Bridging cultural cuisines by the bridge
El Triangulo Latino on Manheim Avenue – tucked away right by the General Richard M. Scott Bridge on the northern cusp of Lancaster – is as tasty as it is affordable. Named for the shape of the corner building in which it is located, El Triangulo offers a variety of Spanish and Latin American dishes in an interesting environment.

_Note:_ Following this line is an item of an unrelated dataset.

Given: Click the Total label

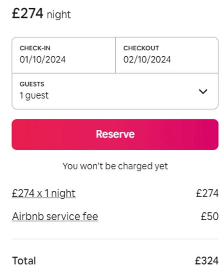Looking at the screenshot, I should [x=24, y=261].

The atmosphere is a bit unusual, but it’s charming. The space is adorned with figures of cars, globes, plates, wine and cheese table mats and many other disparate items, all of which combine for a curious, homey feel – like you’re sitting in your grandma’s house surrounded by the tchotchkes she’s spent a lifetime collecting. Layer on top of that lively music and a flashing light display around the counter (along with a backlit fast-food-esque menu hanging above), and you’re in a cantina. Although El Triangulo serves no alcohol, it’s BYOB, so you can take your dinner in whichever direction you choose – homey or lively.

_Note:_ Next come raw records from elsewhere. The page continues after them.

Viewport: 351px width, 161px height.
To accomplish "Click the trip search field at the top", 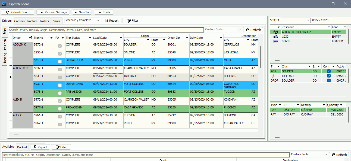I will click(106, 30).
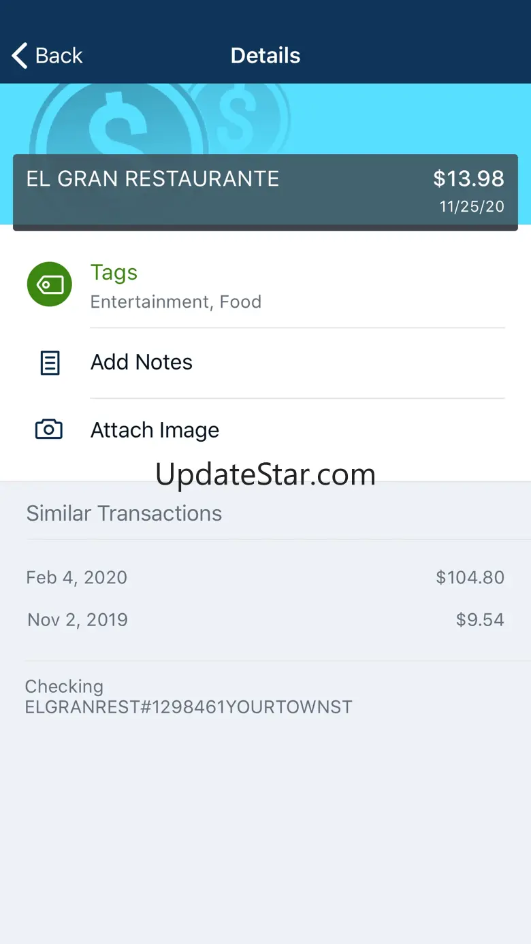Image resolution: width=531 pixels, height=944 pixels.
Task: Open Add Notes
Action: 142,362
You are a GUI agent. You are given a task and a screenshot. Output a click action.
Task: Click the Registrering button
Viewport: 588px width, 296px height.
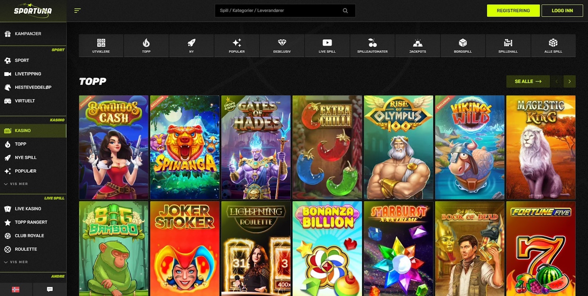(x=513, y=11)
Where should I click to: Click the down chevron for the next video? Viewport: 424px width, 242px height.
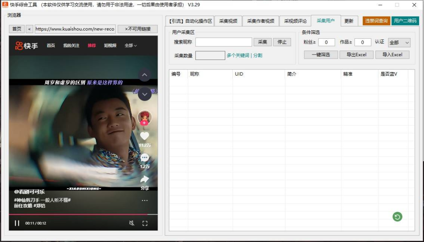[145, 94]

A solid option for dinner are the empanadas. The chicken and cheese empanada is quite large and inexpensive ($1.50) and packed with piping hot meat. You could easily order a selection of the eight empanada options for a meal and walk out full for just $5.
For entrees, my companion and I tried the cerdo frito (fried pork) and a mofongo – a Puerto Rican dish comprised of mashed green plantains mixed with a choice of meat. The fried pork looked like it was burnt, but that was just the crunchy, tasty outer layer – it was very tender and fell apart under your fork. The mofongo was served with a bonus piece of steak on the side and in a tasty brown sauce.
In one meal, the two of us barely had a chance to scrape the surface of what’s available at El Triangulo. Steak, pork, chicken and fish entrees are offered for $10 or less. Sandwiches like chicken, tuna and salami and cheese are available for $4-$6.50. There’s a whole rotisserie chicken for $9 and a half chicken for $4.50. Options for sides include plantains, beans, fragrant yellow rice, french fries, salad and cassava.
El Triangulo also offers a variety of desserts and drinks, including flan, passion fruit juice, kola champagne and morir soñando – a sugary, milky orange juice that hails from the Dominican Republic and means “die dreaming.”
Whether you’re from one of the many countries represented on El Triangulo’s menu or not, you’re going to find something tasty and fresh-cooked at the triangle on the corner.
• 102 Manheim Avenue, Lancaster; 208-6530
• Monday-Thursday, 11 a.m.-7 p.m. and Friday and Saturday, 11 a.m.-8 p.m.